I am the morning is very much a collection of songs inspired by self-reflection. Writing the songs themselves, and the process of refining them and reworking them, are reflections of moments in my life and how I was feeling at that time. I’m not the person that I was when I wrote “More Than This” at 19 – at least, not entirely. I feel like each song is a representation of the parts of me that make me who I am today. Putting that into a tangible body of work is intrinsically healing, I think. This EP is a representation of parts of me.

I read a lovely short story the other day that sums up my thoughts on this quite well. Here’s a brief excerpt of what Sandra Cisneros wrote:

“What they don’t tell you about birthdays is that, when you’re eleven, you’re also ten, and nine, and eight, and seven, and six, and five, and four, and three, and two, and one. And when you wake up on your eleventh birthday, you expect to feel eleven, but you don’t … you feel like you’re still ten. And you are – underneath the year that makes you eleven. Like, some days you might say something stupid, and that’s the part of you that’s still ten.”

This is how I feel about the EP (except, instead of birthdays, it is, of course, songs). While I feel like I have grown into a new person since I wrote these songs, I am the Gala who wrote “More Than This” at 19, and I am also the Gala that wrote “Love and Lost” and “Comfortably Silent” at 21. I am all of those experiences together and having all 5 songs from different points in my life next to each other on an EP helped me recognise that.

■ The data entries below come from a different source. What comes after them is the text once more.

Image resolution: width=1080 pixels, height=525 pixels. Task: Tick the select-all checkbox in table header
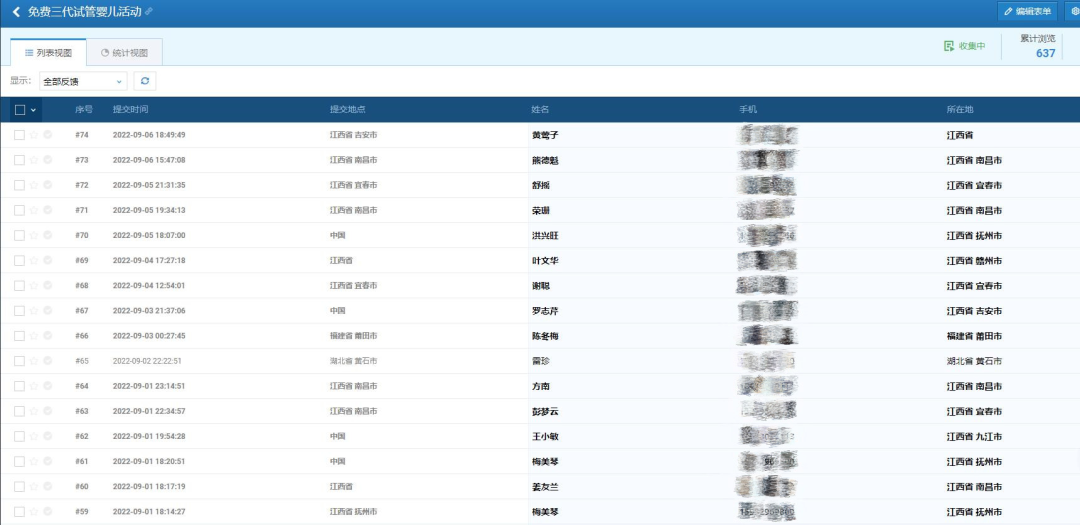(20, 110)
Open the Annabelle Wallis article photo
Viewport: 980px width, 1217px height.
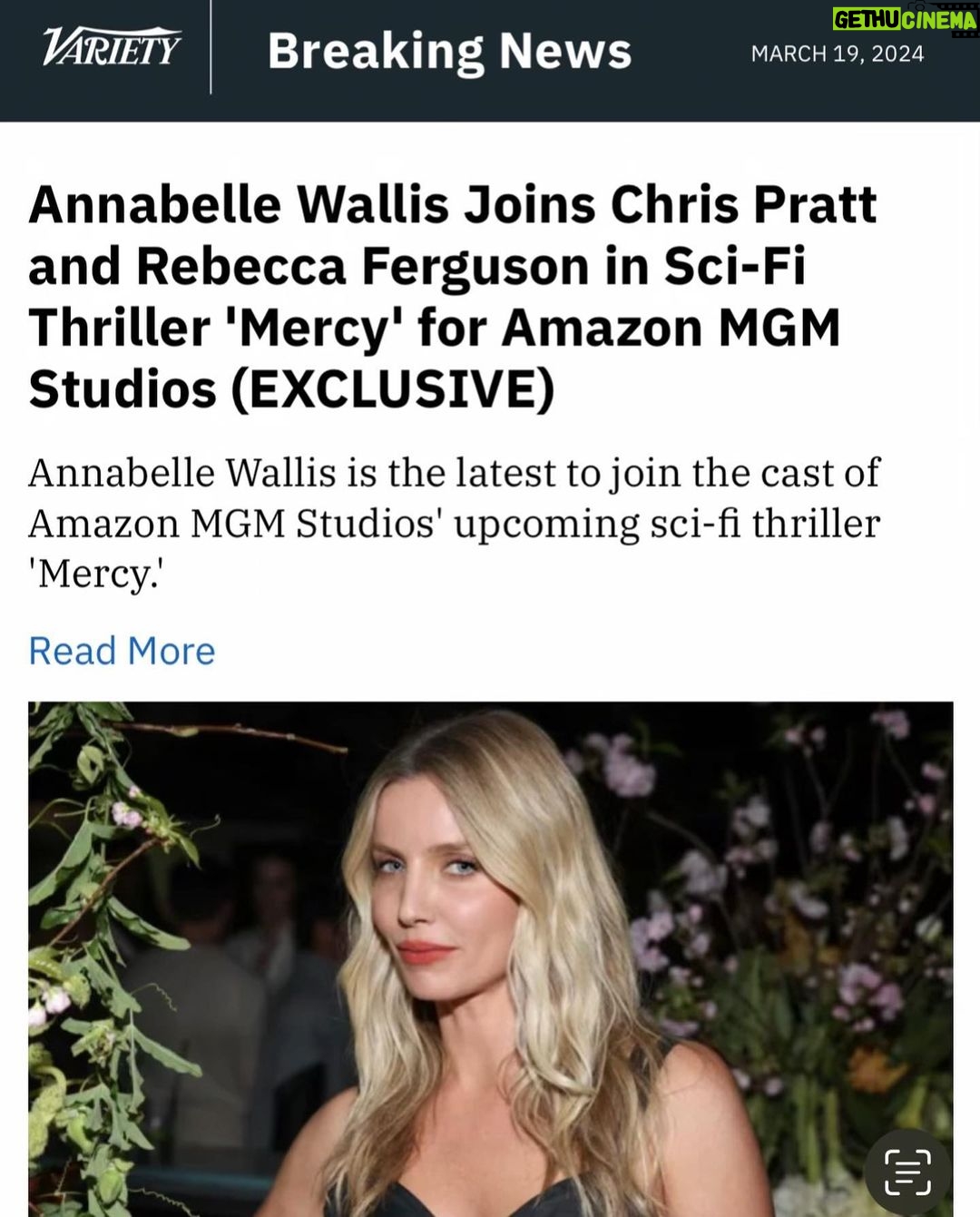tap(490, 958)
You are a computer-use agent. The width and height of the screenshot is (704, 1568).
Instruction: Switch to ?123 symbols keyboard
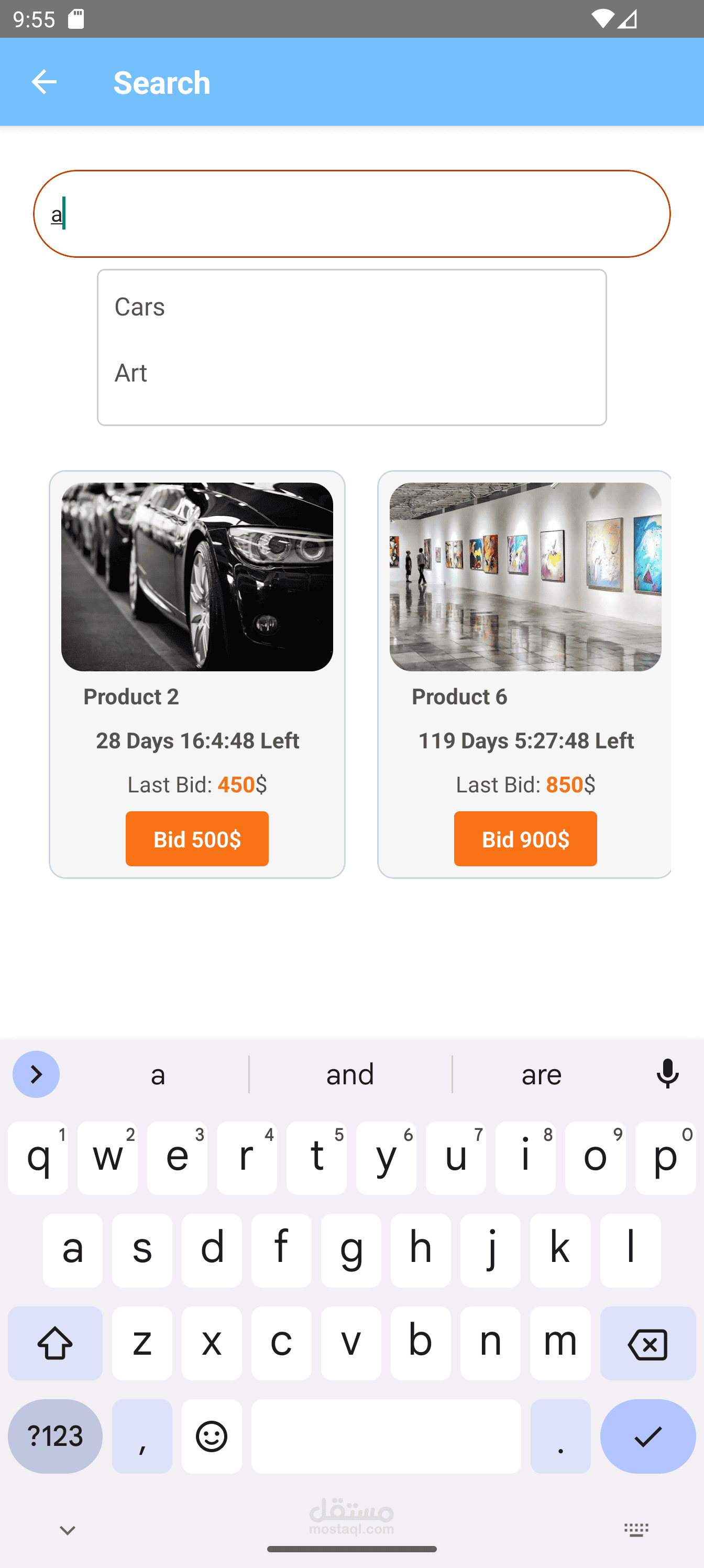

WHAT ARE YOUR PLANS WITH YOUR MUSIC GOING FORWARD?

I am so thankful for music at the moment, especially given the current circumstances around lockdown in New Zealand. I have spent most days writing and recording in my bedroom, which has been wonderful for my mental health. I have a concept EP demo’d and ready to be recorded properly (the working title is We hung out three times and I wrote five songs about you, haha!). It includes my favourite song that I have ever written. I’m also planning on playing some more live shows (once I am able to). Writing and refining solo recording/production is my top priority at the moment, though. I also recently fell in love, and it’s hard not to constantly want to write about how inspiring and fabulous that feels (there’s a joke in here somewhere about keeping the love but not the loss in the next EP).

The process of recording I am the Morning taught me so much. I am far more secure in myself, both musically and as a person, than when I started the project. Levi and I made this EP ourselves – that’s so awesome! And now I feel very confident in my ability to convey my thoughts through song and to achieve the sounds that I want, the way that I want. I’m really excited!